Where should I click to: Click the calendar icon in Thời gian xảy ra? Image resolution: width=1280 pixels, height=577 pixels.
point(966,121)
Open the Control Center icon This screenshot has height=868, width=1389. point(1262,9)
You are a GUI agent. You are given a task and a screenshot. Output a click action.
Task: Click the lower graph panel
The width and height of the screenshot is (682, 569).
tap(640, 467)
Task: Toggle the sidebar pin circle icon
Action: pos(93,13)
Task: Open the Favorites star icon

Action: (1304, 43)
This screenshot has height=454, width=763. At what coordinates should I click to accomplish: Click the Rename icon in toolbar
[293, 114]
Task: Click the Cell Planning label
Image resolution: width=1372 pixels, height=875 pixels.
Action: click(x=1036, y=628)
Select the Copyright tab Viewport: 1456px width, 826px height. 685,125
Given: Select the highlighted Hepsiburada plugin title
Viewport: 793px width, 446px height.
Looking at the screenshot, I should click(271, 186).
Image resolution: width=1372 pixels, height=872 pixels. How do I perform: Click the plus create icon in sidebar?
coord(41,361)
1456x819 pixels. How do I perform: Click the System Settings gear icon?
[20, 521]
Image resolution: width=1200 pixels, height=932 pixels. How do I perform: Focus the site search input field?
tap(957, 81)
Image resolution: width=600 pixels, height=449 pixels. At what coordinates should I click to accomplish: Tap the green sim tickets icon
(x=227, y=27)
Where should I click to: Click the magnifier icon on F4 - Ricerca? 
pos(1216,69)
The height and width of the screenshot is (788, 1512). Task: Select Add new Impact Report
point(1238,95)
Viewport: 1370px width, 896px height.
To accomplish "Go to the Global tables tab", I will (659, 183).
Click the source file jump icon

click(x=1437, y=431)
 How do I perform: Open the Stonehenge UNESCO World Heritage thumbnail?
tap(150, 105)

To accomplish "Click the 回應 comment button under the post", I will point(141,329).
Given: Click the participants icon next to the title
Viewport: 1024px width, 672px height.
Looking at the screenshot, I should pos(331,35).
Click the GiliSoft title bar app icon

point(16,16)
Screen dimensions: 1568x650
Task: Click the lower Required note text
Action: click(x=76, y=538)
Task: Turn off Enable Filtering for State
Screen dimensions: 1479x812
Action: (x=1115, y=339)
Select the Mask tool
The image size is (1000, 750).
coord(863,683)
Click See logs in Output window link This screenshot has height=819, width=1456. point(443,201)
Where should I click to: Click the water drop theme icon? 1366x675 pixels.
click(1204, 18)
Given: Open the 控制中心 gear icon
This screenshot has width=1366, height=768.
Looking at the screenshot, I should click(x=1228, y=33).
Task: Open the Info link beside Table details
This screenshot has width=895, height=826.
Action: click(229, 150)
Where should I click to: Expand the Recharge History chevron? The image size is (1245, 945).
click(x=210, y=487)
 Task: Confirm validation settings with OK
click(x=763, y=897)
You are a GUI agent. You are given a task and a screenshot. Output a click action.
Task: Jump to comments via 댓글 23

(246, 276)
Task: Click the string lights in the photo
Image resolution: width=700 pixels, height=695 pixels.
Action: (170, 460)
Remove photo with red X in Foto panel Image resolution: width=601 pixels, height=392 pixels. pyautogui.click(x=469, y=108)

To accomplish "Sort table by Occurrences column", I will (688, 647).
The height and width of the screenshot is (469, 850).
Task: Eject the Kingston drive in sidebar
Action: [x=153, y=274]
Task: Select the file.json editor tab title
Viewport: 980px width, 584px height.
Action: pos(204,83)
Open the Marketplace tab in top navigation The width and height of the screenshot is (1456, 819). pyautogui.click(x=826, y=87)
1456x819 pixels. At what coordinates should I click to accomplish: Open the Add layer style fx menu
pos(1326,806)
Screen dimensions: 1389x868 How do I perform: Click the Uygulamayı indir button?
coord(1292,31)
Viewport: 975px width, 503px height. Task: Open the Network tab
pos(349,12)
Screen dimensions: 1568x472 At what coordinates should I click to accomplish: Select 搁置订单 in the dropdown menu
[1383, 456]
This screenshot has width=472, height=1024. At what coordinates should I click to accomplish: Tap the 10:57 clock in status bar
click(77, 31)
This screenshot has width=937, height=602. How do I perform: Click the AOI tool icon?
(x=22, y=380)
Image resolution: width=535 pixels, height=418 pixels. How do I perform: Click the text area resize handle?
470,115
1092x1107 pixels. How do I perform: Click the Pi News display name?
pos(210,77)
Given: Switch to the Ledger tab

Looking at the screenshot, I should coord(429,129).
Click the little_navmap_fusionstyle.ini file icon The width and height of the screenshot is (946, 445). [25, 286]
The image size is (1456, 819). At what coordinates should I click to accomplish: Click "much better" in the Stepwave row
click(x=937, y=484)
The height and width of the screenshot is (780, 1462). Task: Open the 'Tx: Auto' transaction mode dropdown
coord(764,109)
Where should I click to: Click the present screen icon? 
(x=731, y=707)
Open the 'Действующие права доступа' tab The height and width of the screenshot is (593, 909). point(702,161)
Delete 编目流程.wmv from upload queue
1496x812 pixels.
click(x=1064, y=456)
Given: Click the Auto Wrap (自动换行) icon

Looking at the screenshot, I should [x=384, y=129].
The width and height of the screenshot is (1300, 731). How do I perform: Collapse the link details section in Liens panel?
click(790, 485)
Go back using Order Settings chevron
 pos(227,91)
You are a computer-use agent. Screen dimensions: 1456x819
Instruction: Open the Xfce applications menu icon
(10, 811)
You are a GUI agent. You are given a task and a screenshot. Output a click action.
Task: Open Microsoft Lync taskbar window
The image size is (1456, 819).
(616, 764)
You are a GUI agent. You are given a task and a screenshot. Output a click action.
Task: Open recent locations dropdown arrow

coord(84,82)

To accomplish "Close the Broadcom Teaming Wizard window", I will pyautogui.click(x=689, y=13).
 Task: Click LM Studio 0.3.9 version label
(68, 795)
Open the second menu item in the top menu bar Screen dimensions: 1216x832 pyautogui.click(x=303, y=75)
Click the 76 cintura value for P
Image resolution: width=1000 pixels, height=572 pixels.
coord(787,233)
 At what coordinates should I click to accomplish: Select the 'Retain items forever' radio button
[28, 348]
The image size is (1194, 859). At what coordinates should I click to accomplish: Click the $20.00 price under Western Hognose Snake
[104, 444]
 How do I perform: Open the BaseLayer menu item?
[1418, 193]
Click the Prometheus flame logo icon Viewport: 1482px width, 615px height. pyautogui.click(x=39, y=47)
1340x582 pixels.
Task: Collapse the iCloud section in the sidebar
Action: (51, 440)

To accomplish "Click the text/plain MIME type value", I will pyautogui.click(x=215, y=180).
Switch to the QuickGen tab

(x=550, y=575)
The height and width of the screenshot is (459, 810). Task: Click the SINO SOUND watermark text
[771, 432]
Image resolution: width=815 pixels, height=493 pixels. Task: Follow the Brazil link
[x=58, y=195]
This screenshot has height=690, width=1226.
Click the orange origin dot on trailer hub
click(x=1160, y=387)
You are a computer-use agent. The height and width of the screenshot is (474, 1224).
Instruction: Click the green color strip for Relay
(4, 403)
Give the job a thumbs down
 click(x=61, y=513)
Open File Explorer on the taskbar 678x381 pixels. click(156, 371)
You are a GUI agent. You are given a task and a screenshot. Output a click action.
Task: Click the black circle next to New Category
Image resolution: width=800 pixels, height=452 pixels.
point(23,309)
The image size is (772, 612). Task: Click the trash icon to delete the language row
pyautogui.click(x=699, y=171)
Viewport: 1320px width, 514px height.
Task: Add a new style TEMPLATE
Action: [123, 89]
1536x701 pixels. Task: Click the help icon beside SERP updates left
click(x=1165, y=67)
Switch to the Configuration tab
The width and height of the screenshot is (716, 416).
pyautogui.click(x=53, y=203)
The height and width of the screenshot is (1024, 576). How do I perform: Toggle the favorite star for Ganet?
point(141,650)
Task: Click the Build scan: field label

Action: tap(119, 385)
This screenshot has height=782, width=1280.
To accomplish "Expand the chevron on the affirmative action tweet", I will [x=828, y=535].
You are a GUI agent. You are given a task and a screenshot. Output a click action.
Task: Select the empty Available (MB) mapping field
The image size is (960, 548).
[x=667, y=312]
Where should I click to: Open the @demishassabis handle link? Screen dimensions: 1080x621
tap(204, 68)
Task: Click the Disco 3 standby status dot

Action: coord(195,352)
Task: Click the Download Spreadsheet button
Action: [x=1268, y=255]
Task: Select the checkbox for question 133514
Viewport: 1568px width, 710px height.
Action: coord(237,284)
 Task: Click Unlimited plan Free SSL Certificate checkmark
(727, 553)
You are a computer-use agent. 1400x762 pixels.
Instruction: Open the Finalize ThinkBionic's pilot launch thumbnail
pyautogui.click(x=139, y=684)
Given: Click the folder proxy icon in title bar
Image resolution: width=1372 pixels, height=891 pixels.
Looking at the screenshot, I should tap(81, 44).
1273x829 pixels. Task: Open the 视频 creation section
---------------
> _Task goal_: Copy the lines from the one containing "will (688, 647)." through the one containing "Action: pos(204,83)", replacing "Sort" with "Order" and leaving everything else as it is.

> _The solution_:
To accomplish "Order table by Occurrences column", I will (688, 647).
The height and width of the screenshot is (469, 850).
Task: Eject the Kingston drive in sidebar
Action: [x=153, y=274]
Task: Select the file.json editor tab title
Viewport: 980px width, 584px height.
Action: pos(204,83)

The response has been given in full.